:: PROBLEM TO SOLVE ::
From the line that contains "Click the update filters refresh icon" down to the last line of the entries, repeat every line exactly. Do not carry over the pictures.

----- DATASET EXTRACT

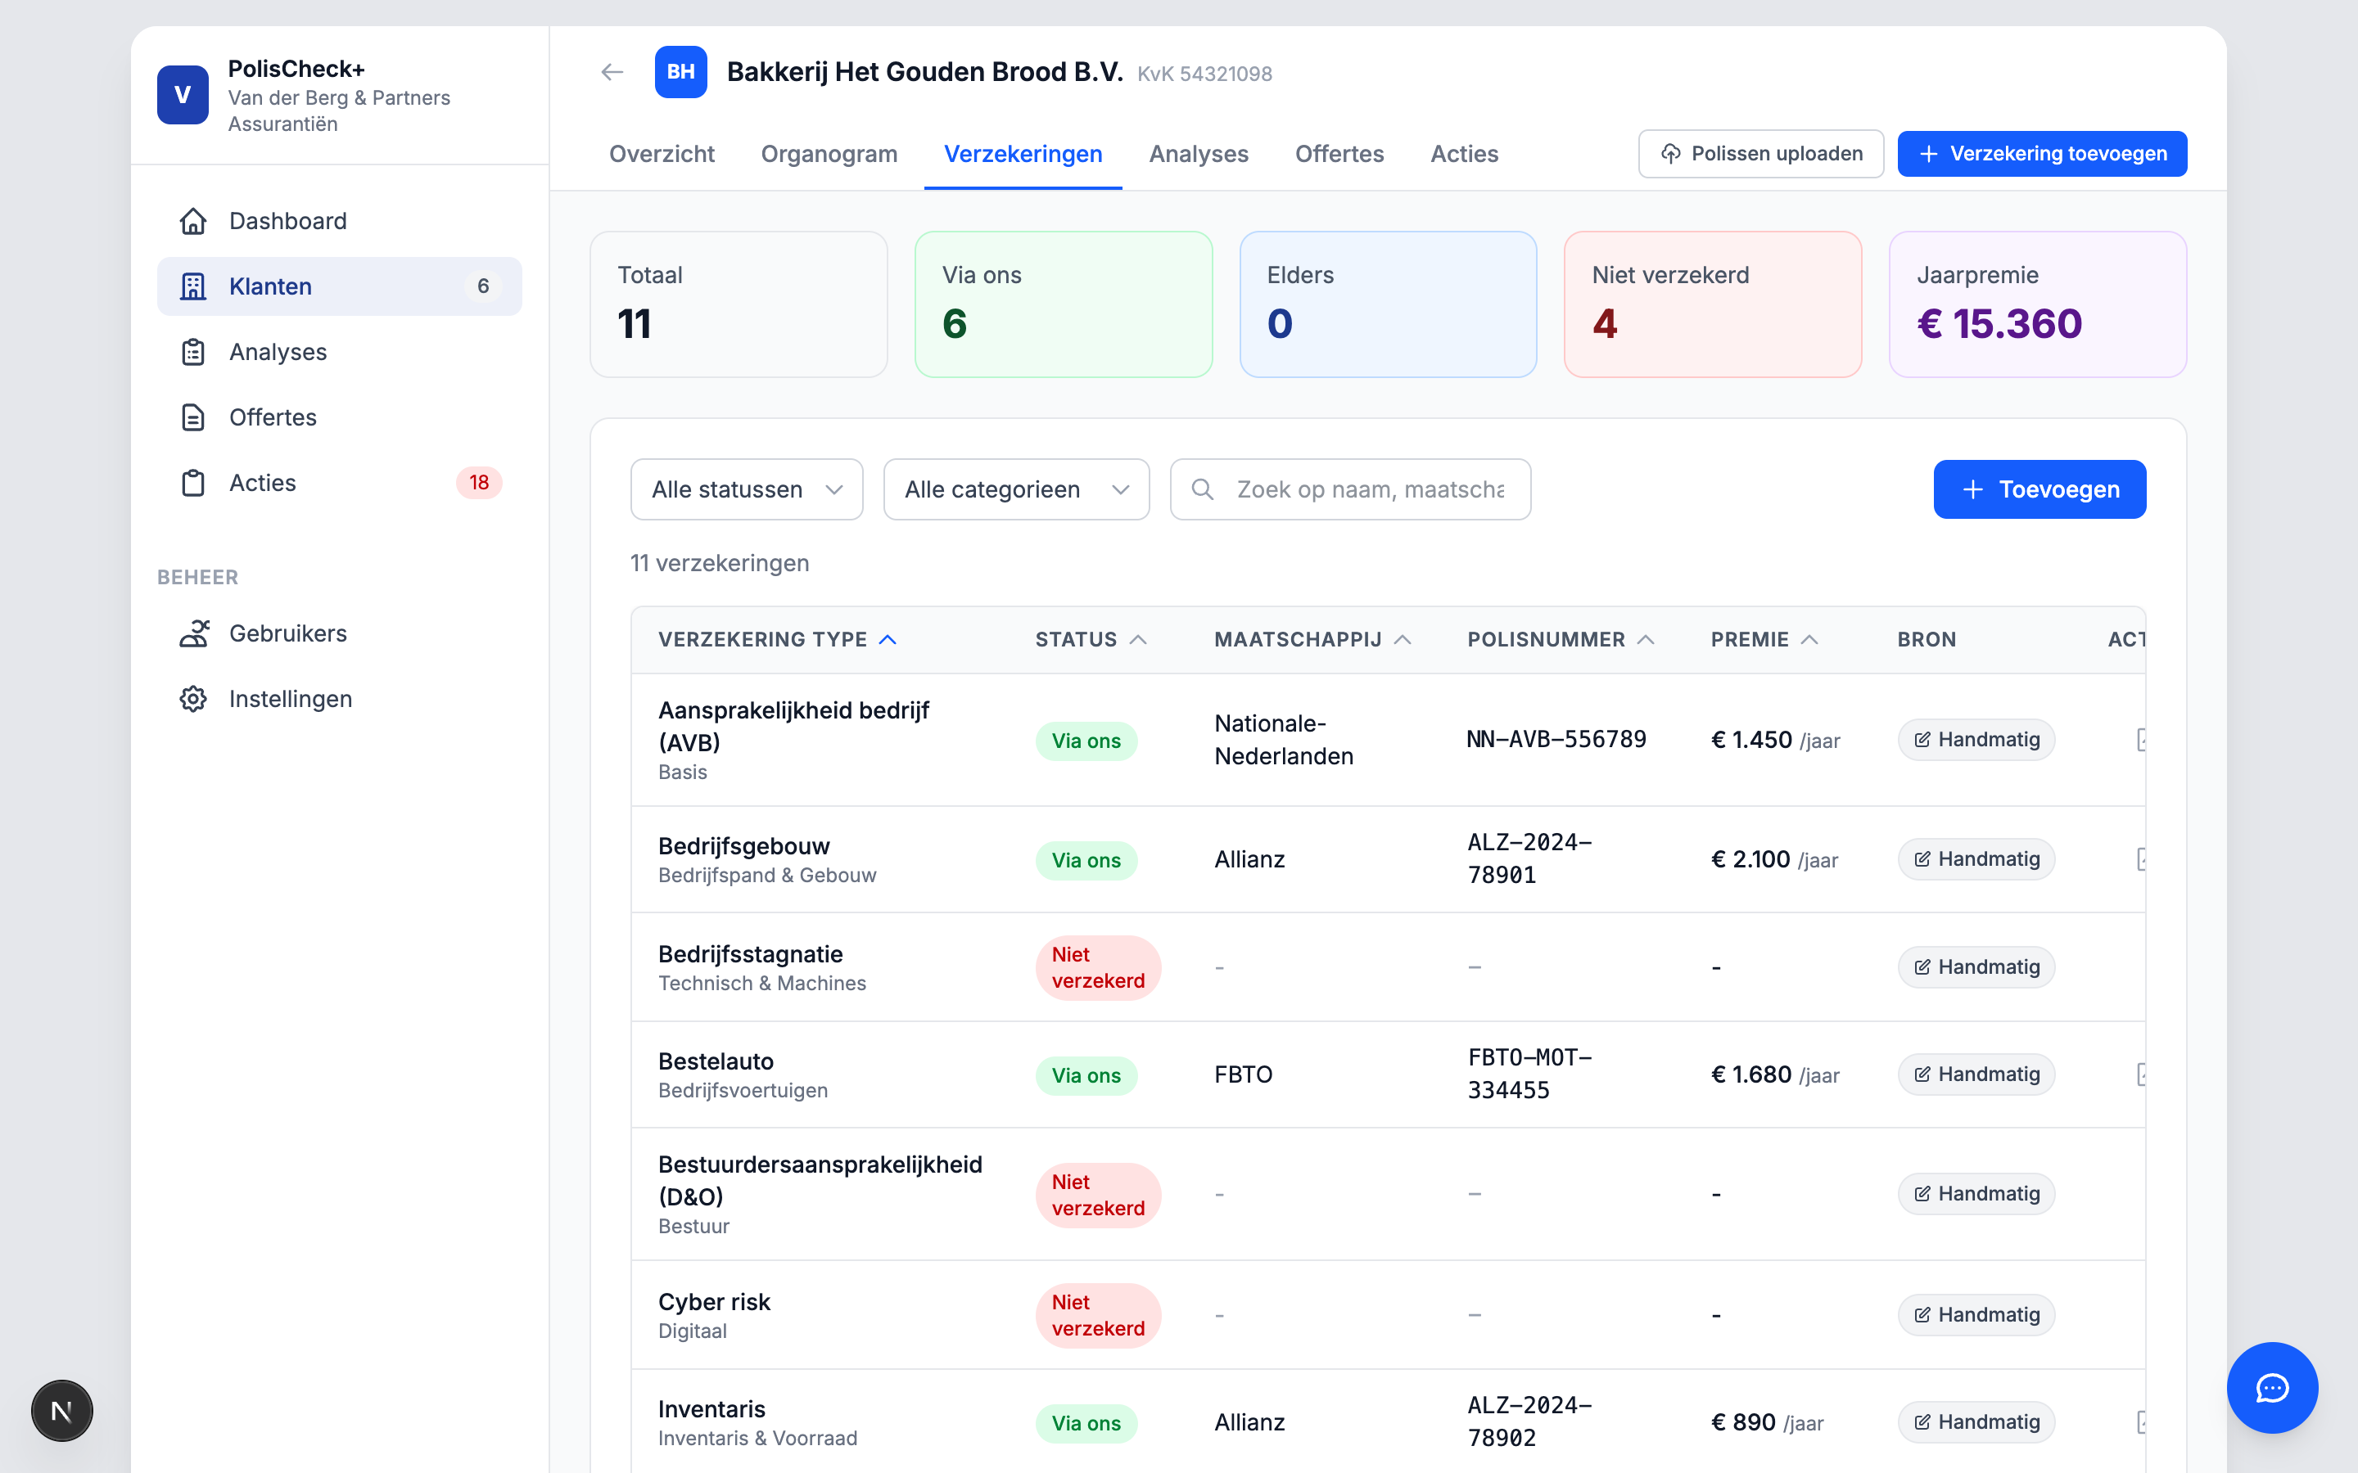2358x1473 pixels.
Task: Open the Offertes tab
Action: tap(1339, 154)
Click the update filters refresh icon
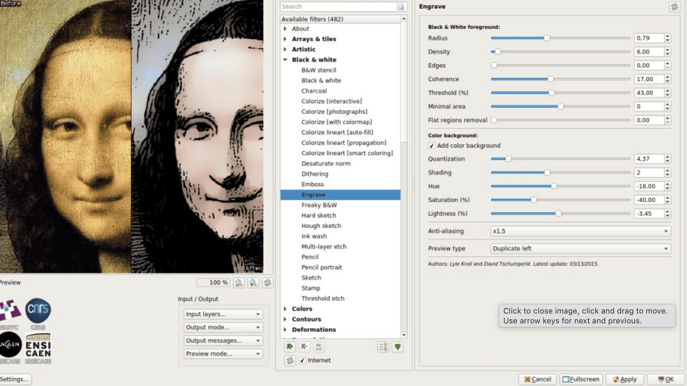Viewport: 687px width, 386px height. coord(290,360)
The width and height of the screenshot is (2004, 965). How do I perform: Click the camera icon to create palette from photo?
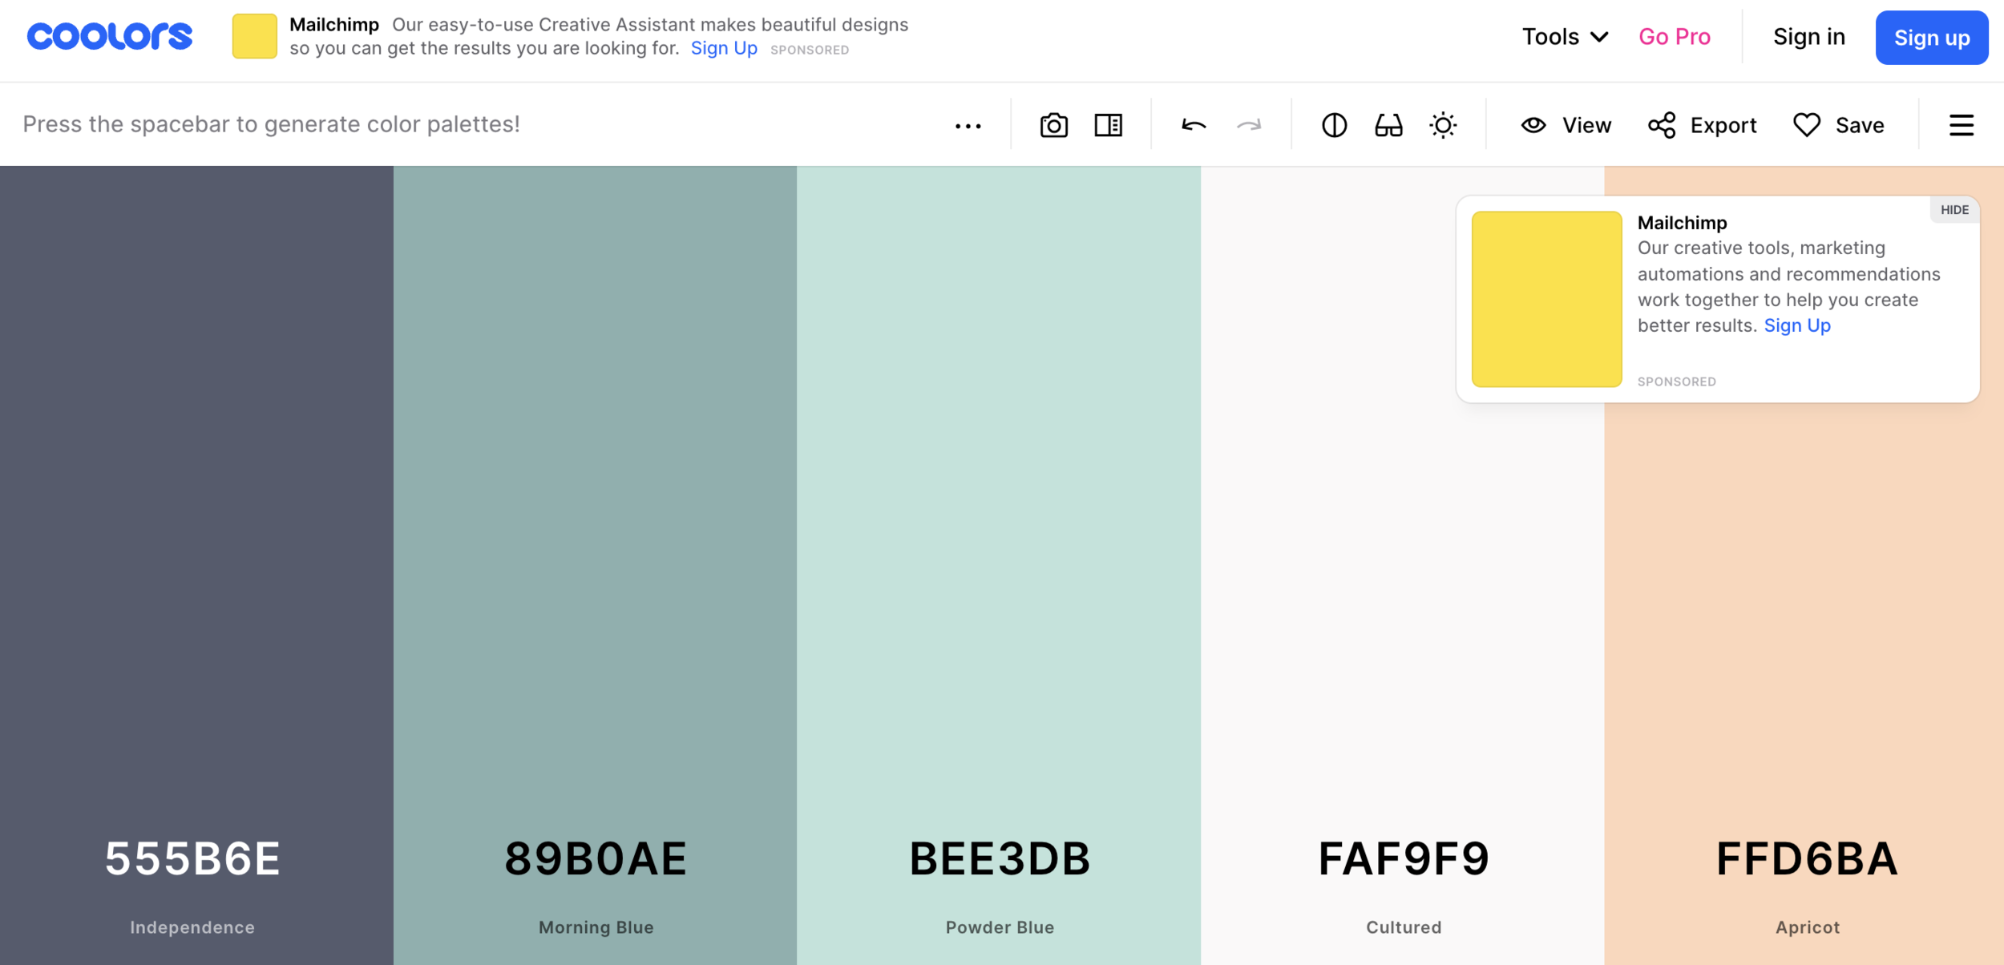[x=1053, y=126]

----------

:: ANSWER SECTION ::
Click the update filters refresh icon
Viewport: 687px width, 386px height. coord(290,360)
The width and height of the screenshot is (2004, 965). How do I perform: Click the camera icon to create palette from photo?
[x=1053, y=126]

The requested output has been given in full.